**Task to carry out:**
Each line in the records below, from the one that contains "Instruction: Click the 50 reward amount label" to the one that contains "Task: Click the firewall icon in title bar", should be reproduced exactly, the first and last included.

**Data for this exercise:**
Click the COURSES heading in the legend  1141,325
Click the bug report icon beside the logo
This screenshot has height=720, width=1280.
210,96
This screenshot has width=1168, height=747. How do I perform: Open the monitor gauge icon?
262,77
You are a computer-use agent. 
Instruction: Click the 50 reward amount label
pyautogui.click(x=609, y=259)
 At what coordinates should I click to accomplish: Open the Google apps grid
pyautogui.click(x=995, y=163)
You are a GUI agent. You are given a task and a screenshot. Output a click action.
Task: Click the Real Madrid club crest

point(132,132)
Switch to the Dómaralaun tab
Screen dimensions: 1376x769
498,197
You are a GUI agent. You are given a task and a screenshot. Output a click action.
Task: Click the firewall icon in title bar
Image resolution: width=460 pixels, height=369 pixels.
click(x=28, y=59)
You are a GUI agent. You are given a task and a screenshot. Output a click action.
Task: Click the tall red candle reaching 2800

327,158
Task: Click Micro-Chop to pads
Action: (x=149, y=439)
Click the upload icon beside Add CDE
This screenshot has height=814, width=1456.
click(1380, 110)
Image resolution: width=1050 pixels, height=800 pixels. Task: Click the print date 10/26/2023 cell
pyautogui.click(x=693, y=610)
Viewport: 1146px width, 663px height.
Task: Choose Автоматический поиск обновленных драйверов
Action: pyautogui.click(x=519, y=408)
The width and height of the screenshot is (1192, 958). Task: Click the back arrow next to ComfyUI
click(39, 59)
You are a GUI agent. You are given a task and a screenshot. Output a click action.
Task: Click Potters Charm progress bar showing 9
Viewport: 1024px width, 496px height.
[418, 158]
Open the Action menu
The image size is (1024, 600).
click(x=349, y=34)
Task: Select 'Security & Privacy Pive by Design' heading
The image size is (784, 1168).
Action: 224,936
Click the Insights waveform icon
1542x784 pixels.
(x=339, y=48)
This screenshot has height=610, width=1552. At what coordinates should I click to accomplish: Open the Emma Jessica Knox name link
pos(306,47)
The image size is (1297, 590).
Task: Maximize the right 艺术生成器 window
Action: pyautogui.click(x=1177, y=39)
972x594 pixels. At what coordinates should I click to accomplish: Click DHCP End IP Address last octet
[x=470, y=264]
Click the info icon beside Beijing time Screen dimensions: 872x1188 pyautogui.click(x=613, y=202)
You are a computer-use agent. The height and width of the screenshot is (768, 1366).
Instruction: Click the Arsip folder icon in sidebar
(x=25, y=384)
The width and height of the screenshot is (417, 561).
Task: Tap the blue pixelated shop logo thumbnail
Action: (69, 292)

**Response:**
Instruction: Click the 50 reward amount label
pyautogui.click(x=609, y=259)
 At what coordinates should I click to accomplish: Open the Google apps grid
pyautogui.click(x=995, y=163)
You are a GUI agent. You are given a task and a screenshot. Output a click action.
Task: Click the Real Madrid club crest

point(132,132)
Switch to the Dómaralaun tab
Screen dimensions: 1376x769
498,197
You are a GUI agent. You are given a task and a screenshot. Output a click action.
Task: Click the firewall icon in title bar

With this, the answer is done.